Specifically, the EMI SETotal of a 1 mm‐thick PDMAPS/MXene composite increases from 16.79 to 18.76 dB as compressive strain is applied up to 40% (Figure 5d), due to densification and alignment of the MXene network, which lead to an increased SEAbsorption from 11.39 to 13.20 dB (Figure 5e). Beyond 40%, at 80% strain, SETotal drops to 12.68 dB due to collapse of the porous network and reduction in internal reflections, where SEAbsorption drops to 6.94 dB at 80% strain. The SEReflection remains relatively stable (5.5–6.5 dB) mainly due to the deformation does not affect much on the intrinsic conductivity. Power coefficients analysis (Figure 5f) corroborates this tunable EMI modulation behavior.

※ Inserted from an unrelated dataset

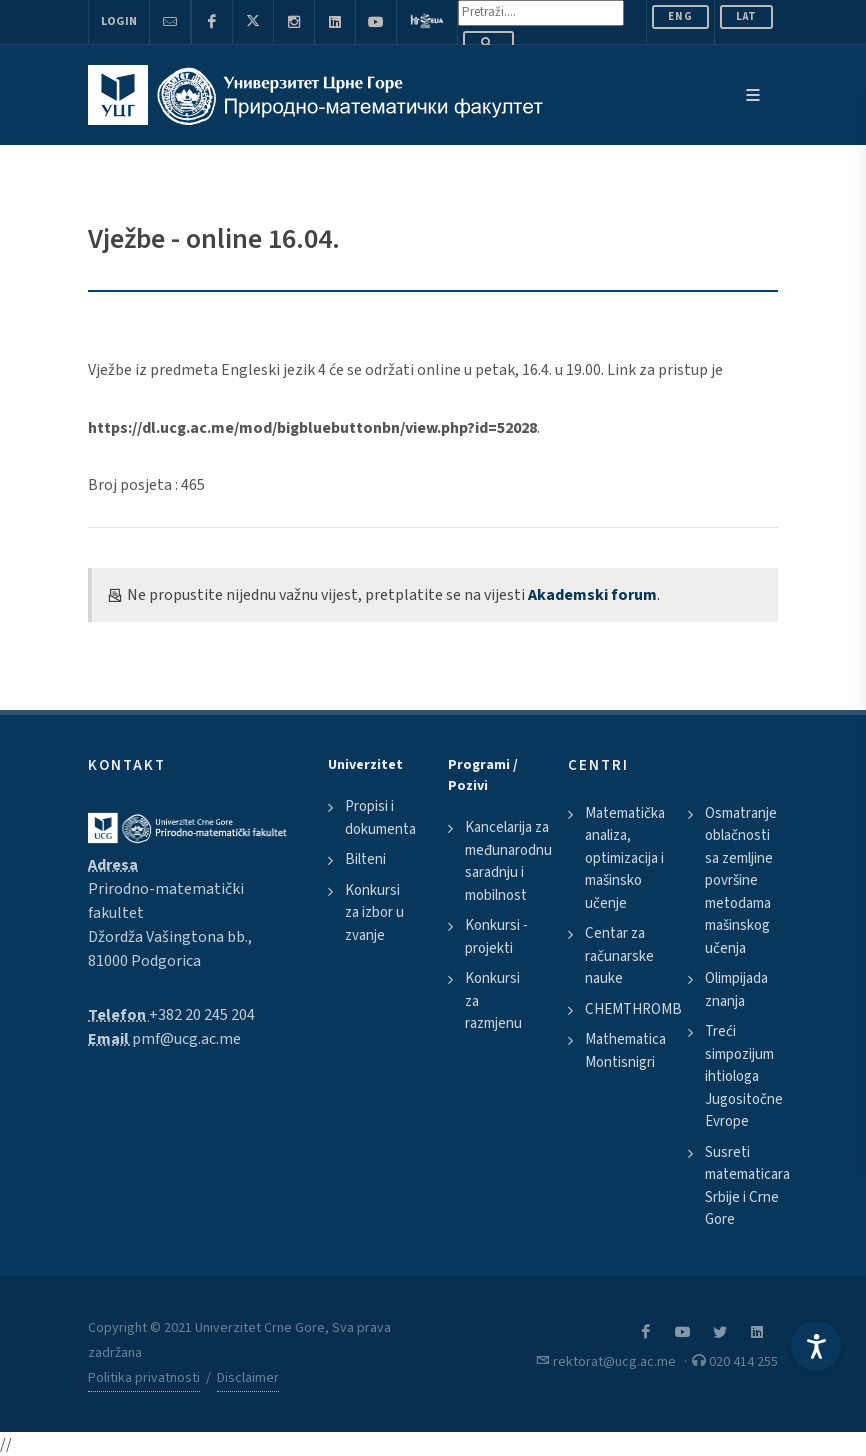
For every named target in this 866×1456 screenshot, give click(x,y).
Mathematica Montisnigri (625, 1051)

Small‐angle X‐ray scattering (SAXS) / wide‐angle X‐ray scattering (WAXS) 2D patterns (Figure S19b,c, Supporting Information) and the corresponding azimuthal intensity profiles for MXene, PDMAPS, and the PDMAPS/MXene composite (Figures 5g; S19d,e, Supporting Information) reveal distinct structural anisotropy in the compressed samples. The azimuthal profiles of the MXene lamellae (Figure S19d, Supporting Information) and the PDMAPS/MXene composite (Figure 5g) shows enhanced scattering intensity along the compression axis. The corresponding d‐spacing decreased from 2.4 to 2.1 nm (Figure S19f, Supporting Information), indicating structural densification. In contrast, the PDMAPS matrix itself exhibited no distinct alignment (Figure S19e, Supporting Information), confirming that the densification and directional alignment are phenomena specific to the MXene lamellae under compression. Furthermore, in the linear Porod region which corresponding to the interface of MXene and polymer matrix, the slope varied from −3 in the 0% sample to −3.3 in the 40% sample (Figure S19f, Supporting Information). This change indicates improved surface smoothness at the MXene‐polymer interface, suggesting more compact and intimate interactions after compression.[ 42 ]

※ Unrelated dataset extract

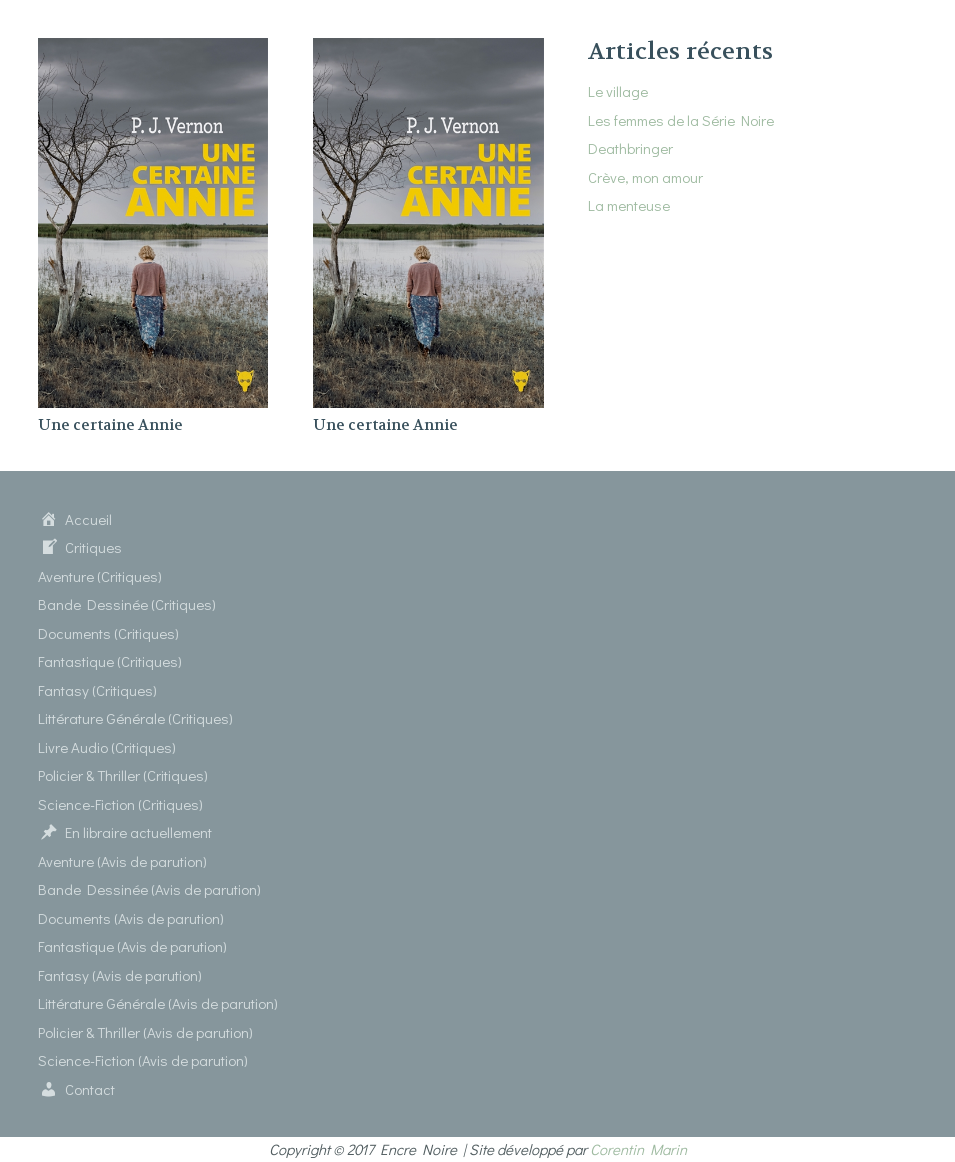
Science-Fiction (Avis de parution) (143, 1060)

The schematic in Figure 5h illustrates the underlying mechanism: in the uncompressed state, the porous and randomly oriented MXene structure supports multiple internal reflections. Upon application of 40% compressive strain, alignment and densification enhance wave trapping and absorption. However, excessive strain reduces thickness and structural heterogeneity, shortened propagation pathways and diminishing shielding performance.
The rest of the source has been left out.